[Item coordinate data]
——————

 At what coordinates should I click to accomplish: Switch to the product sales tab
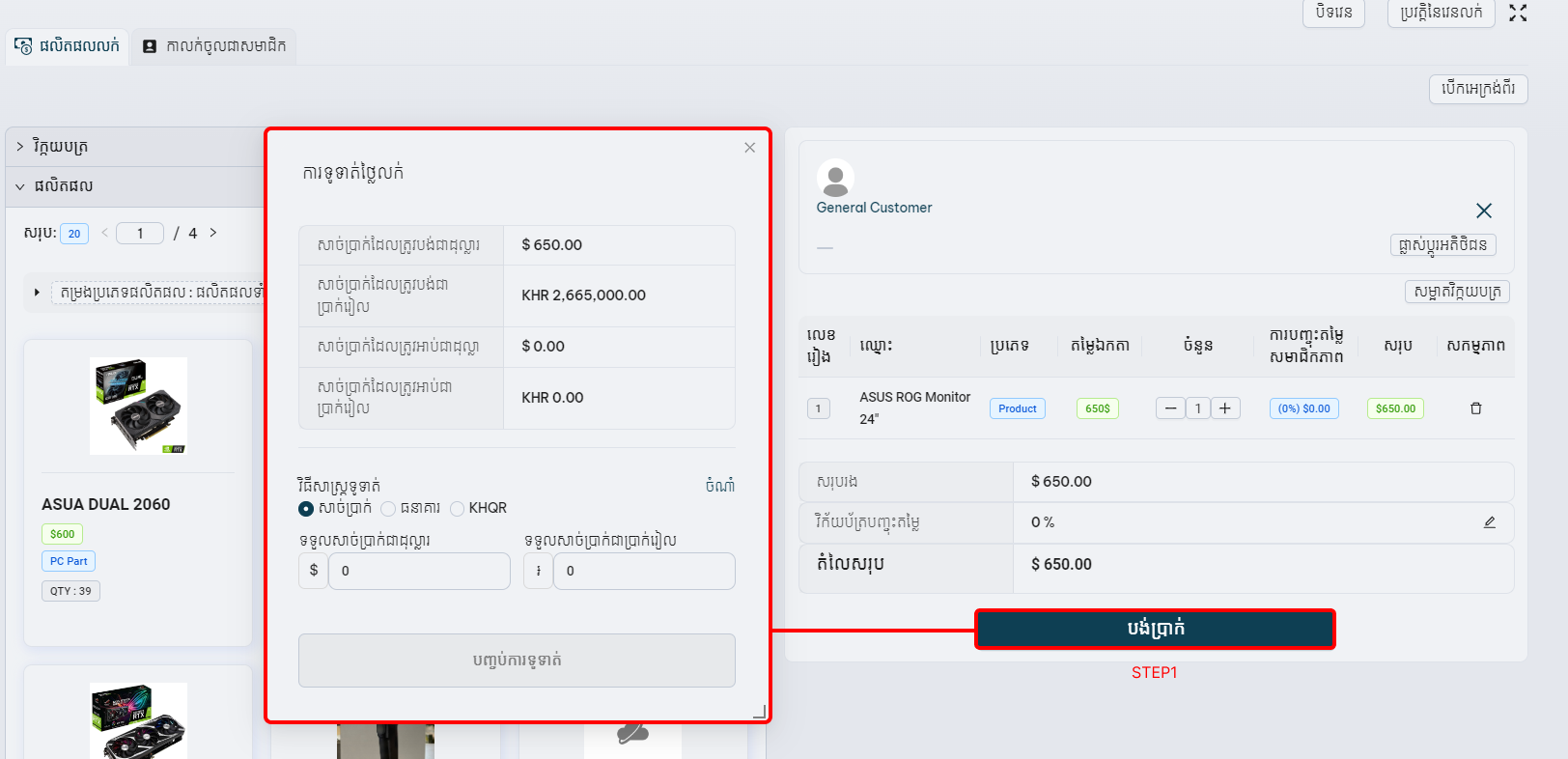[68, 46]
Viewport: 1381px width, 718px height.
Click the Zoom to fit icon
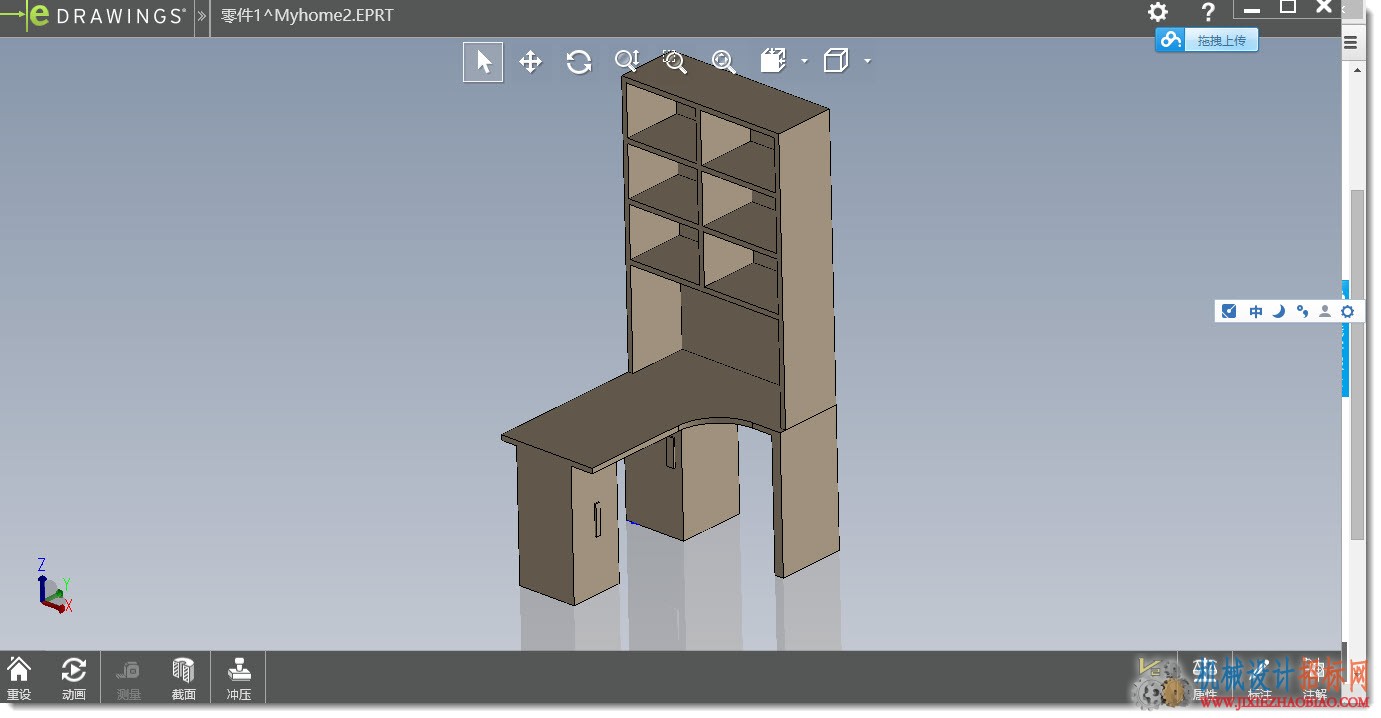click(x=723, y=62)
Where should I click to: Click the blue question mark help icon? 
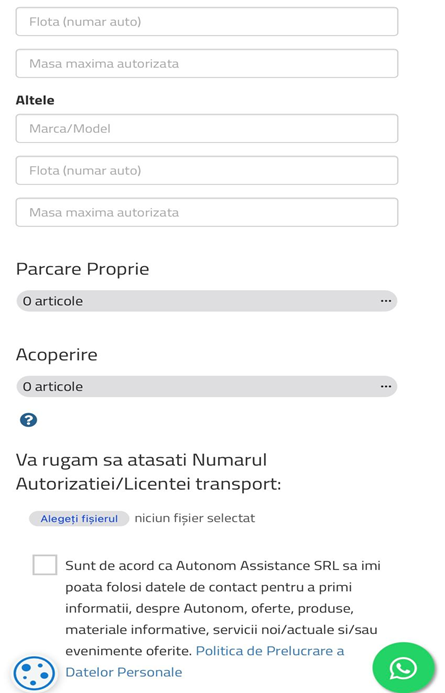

——————

Reproduce the material from the line with "Viewport: 1381px width, 718px height." up to and including the final line, substituting "button" for "icon" and changing nothing else. Omit the pictures from your answer.

▶ The completed task
Viewport: 1381px width, 718px height.
Click the Zoom to fit button
click(x=723, y=62)
Where should I click to: Click the blue question mark help button? 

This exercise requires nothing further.